So he set about finding a better balance in which a high-efficiency approach is combined with a more human touch. The solution can be found in a new furniture range called Arc, that Carl Gearing developed with independent UK manufacturer Task Systems for specific application at PwC.
The Arc range comprises a flexible and mobile set of loose-fit interior components that hand back some elements of personalisation and choice to the individual office worker.
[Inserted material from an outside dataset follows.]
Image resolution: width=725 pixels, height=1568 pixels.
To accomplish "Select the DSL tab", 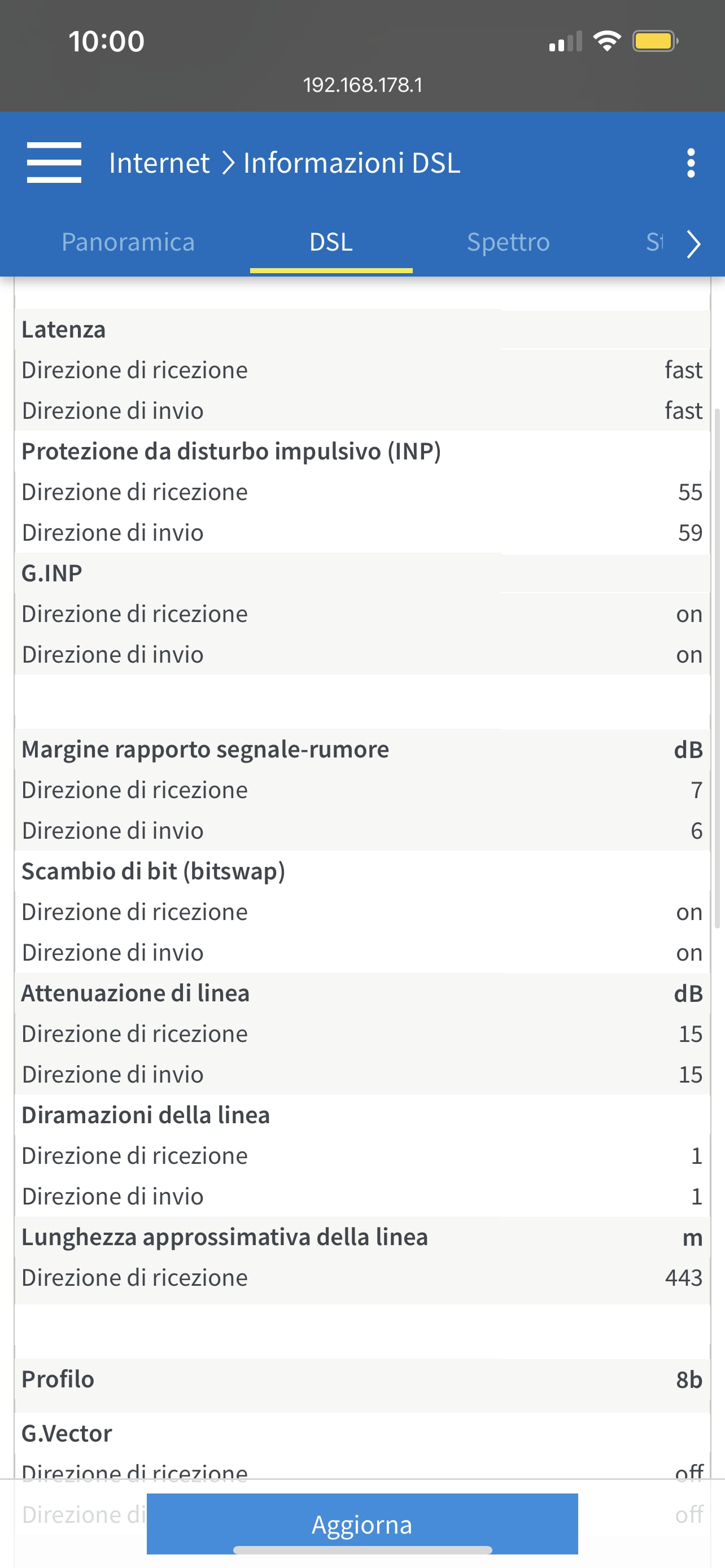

As Task’s Fergus Bowen comments,’ You control the environment, the environment doesn’t control you.’
Responding to human needs
The fast-track development of the multi-functional Arc range began in 2016 with a design workshop convened by Gearing on behalf of PwC. Product designer Craig Jones of Jones & Partners worked with the Task Systems team and Gearing to sketch out ideas in response to human needs within PwC. An early consideration was the need for tax specialists within PwC to have somewhere to put their tax manuals.
A versatile new product swiftly emerged, a tall, distinctive unit that could be wheeled into place to act as a room divider incorporating book shelves, plants, coat-hooks, pin-up and writing walls, and digital screens. Within eight months, Arc prototypes were tested, first in Craig Jones’ own studio and then on three floors of a new PwC building.
Feedback from the early pilots were encouraging. Arc not only broke up expanses of open plan space – providing more private areas and supporting personalisation – but also supported the more fluid patterns of agile and activity-based working. The ability to write on walls in a project environment was particularly appreciated. So was the function of the tall objects as wayfinding objects to aid navigation in the office.
Capturing the imagination
Made in the UK of plywood with a metal base, whiteboard and an acoustic panel material called Autex, Arc rapidly caught the imagination of users as furniture that can be adapted locally by employees without bringing in the facilities management team.
‘We showed the product at steering group sessions for a new PwC building and people simply went “yes”’, recalls Gearing.
The range was developed from the original one-metre-wide version to include a two-metre-wide unit with a battery-powered digital screen; the theme was further extended with an integral and adaptable Arc table and bench to work with the system. Development was guided by an over-arching ethos to give people more control over their environment, using a kit-of-parts approach akin to building a theatre set in the office.
‘The trend now is towards a more eclectic mix in furniture, away from streamlined efficiency,’ explains Carl Gearing. ‘People don’t want minimalism, they respond to visual stimuli.’
Indeed, the informality and immediacy of the Arc range reflects wider trends in office furniture towards versatility in use rather than longevity for its own sake. As product cycles shorten, so workplace design is seeking to balance business efficiency with the psychological comfort and wellbeing of employees.
Open-minded to innovation
It is tricky balance but PwC has made personal wellbeing a key priority. There are now more than 100 Arc pieces in PwC offices around the UK, including 50 Arcs in PwC’s flagship More London headquarters. Having PwC as a test client, with its exacting standards and open-mindedness to innovation, was doubtless a bonus in bring Arc to the market so quickly. Now other major occupiers such as JP Morgan Chase, Maersk and the British Heart Foundation have also become Task customers for this novel range.
The future is bright
Carl Gearing is in no doubt that furniture developments like these represent the future:
‘As turnover of furniture comes down to three-to-five years from ten, it’s all about answering people’s real needs in a direct and practical way.’